This also is something banks assiduously avoid since they are essentially throwing layers of fictitious ownership at the Judge such that the Judge assumes that it is not credible to assume that all the signatures, endorsements and assignments are void when issued by so many upstanding members of the community. And THAT is why discovery is so important because unless you are extraordinarily gifted at cross examination, the “robo-witness” is not likely to blurt out that he has no idea what happened or who owns it. If you assume nothing and deny everything and you aggressively pursue discovery, you are much more likely to come out on top.
As long as you go down the rabbit hole that the banks have prepared for you, the focus will be on the paper trail which they have created, recreated, fabricated and forged. BUT if you pursue discovery along the money trail you will find that all of the paper was signed by parties who never had a penny in the deal and probably never received delivery of the “loan” documents.
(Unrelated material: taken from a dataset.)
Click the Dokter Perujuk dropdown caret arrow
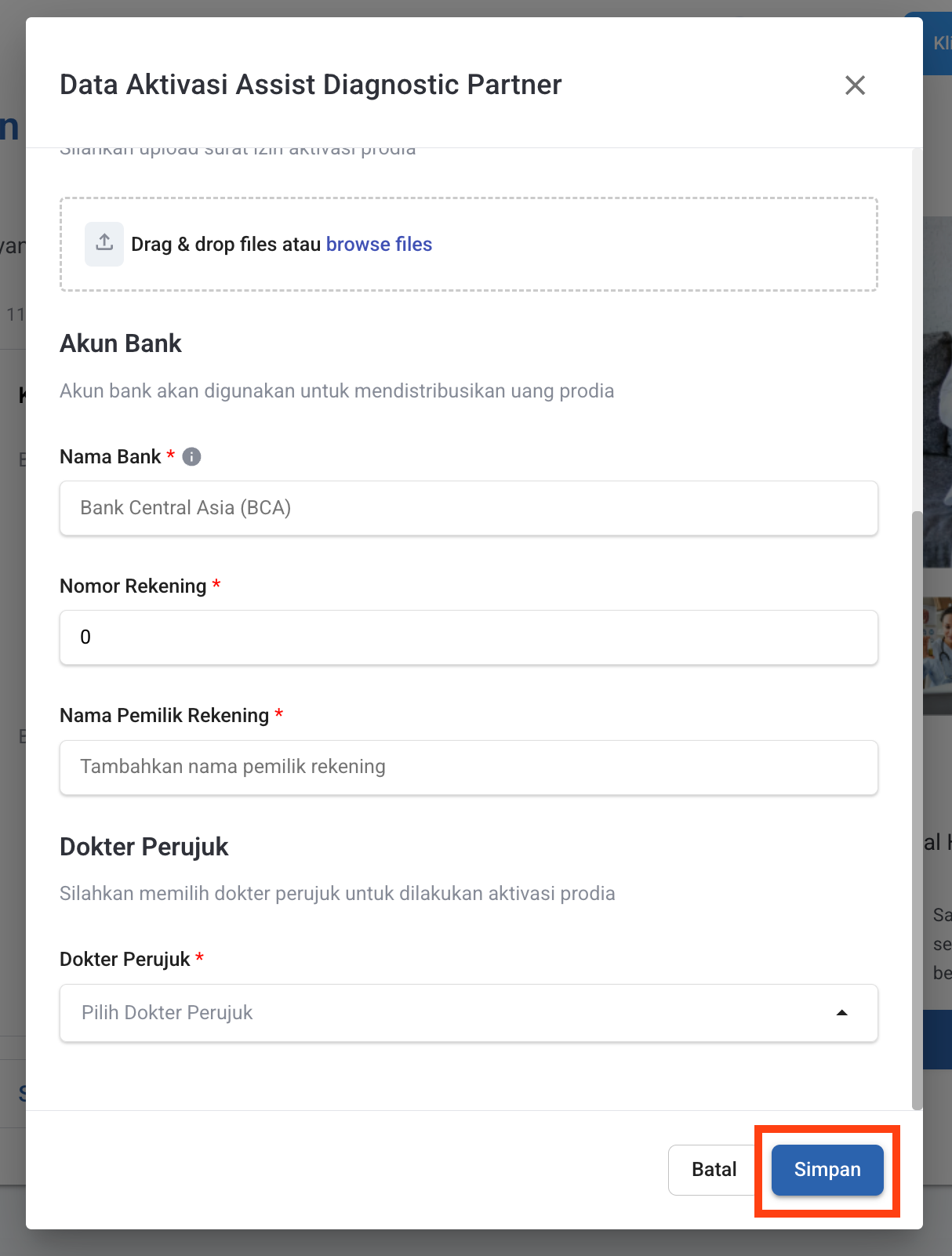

That means that whoever started off the paper trail was not party of the money trail — i.e., they were never involved in any actual transaction relating to the subject loan.
You can prove your point thus rebutting the legal presumptions that attach to facially valid paper by starting at the top of the paper trail, the bottom or anywhere in between. You won’t find a single transaction in which money exchanged hands. That means whoever transferred this “valuable” note received no payment. Hence there was no purchase of the debt or note or mortgage. The transportation of a note that never should have been signed in the first place is almost irrelevant — except as to the issue of delivery which in turn goes to the issue of possession. Absent some purchase of the “loan”, such a PETE or holder may not enforce. Who would do that unless they already knew that they were entitled to nothing except fees?